About thirty people gathered this Wednesday at the doors of the Deauville hotel in Havana. (14ymedio)

14ymedio bigger14ymedio, Juan Diego Rodríguez, Havana, 9 February 2022– About thirty people are crowding at the doors of the Deauville hotel in Havana this Wednesday, and they are not tourists nor do they carry suitcases. Loaded with boxes and crates full of empty beer bottles, they line up to buy food and drink combos for 5,000 pesos each.

Two packages of sweet cookies, two bottles of wine, a kilogram of cheese, one of ham, a package of coffee, a tub of ice cream and a case of beer are part of the lots put up for sale by the establishment, closed since the covid-19 pandemic reached the Island in March 2020.
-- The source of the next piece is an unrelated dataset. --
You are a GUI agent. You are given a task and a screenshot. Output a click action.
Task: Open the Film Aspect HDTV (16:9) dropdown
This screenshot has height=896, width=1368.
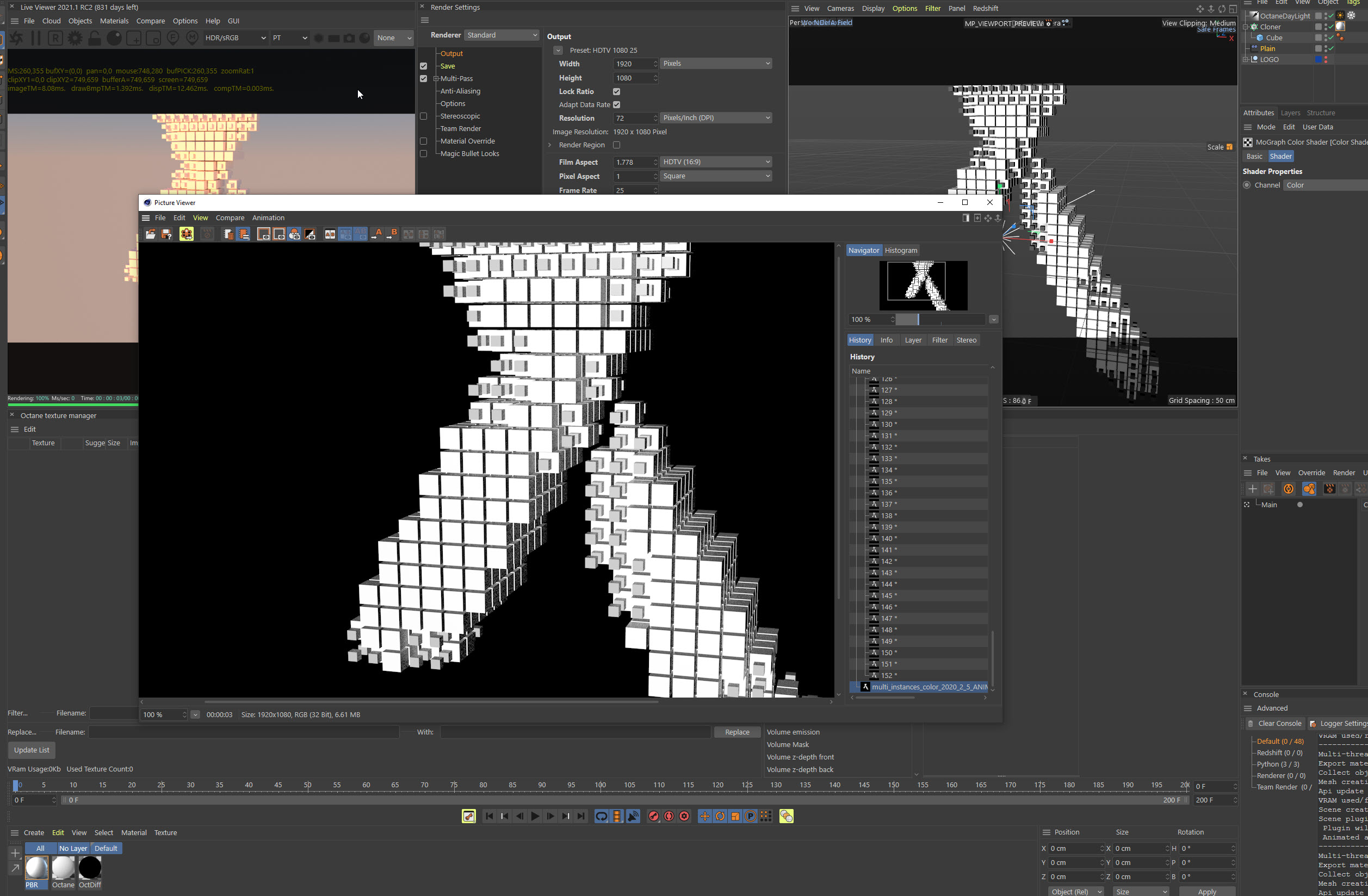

“They cannot be bought separately, but must be bought together,” warned one of the clerks, who indicated that if the customers did not bring empty bottles for the beers, they would not sell them the combo either. They did sell some bottles of Havana Club rum separately.

“People have such a need to resell and they are so eager to buy anything, that they mark their places in line like crazy and then go out terrified to look for empty bottles,” a neighbor tells this newspaper, stunned by the crowd and the haste.

A passer-by approaches and hesitates to stay in line, because the transaction is not clear. “This lends itself to a deception, because the prices are not separated. Who tells me what they are charging for in those 5,000 pesos?” he complains.

The Deauville, a few meters from the Malecón wall, is located in the municipality of Centro Habana and in one of the poorest neighborhoods in that area. Outside the tourist perimeter of the historic center and also distant from El Vedado, the hotel stands out in an environment of deteriorated houses, faded facades and buildings on the verge of collapse.

“They cannot be purchased separately, but must be bought together,” warned one of the shop assistants. (14ymedio)

The surrounding area was the site of several of the most intense images of protests during the Maleconazo of August 5, 1994, a popular revolt that gave rise to the so-called “rafter crisis.”

But the establishment has also been a source of income for the neighborhood’s residents, who, when the hotel is at its busiest, provide private taxi services, tour guides, informal tobacco sales and even prostitutes to guests.

Like the entire sector, this state-owned hotel is not going through its best period. Tourism in Cuba has collapsed in the two years of the pandemic, going from 4.2 million travelers in 2019 to just half a million in 2021. The figures are dramatic when compared to those of other countries is the Caribbean, which is the high season at the moment. While the Dominican Republic recovered the 73% of visitors it had before the pandemic, Cuba only had a small fraction of the travelers in 2019.

This Wednesday’s sale is one of the “advantages” of living a few meters from the premises, since for months merchandise of this type has barely appeared in stores that will accept payment in Cuban pesos.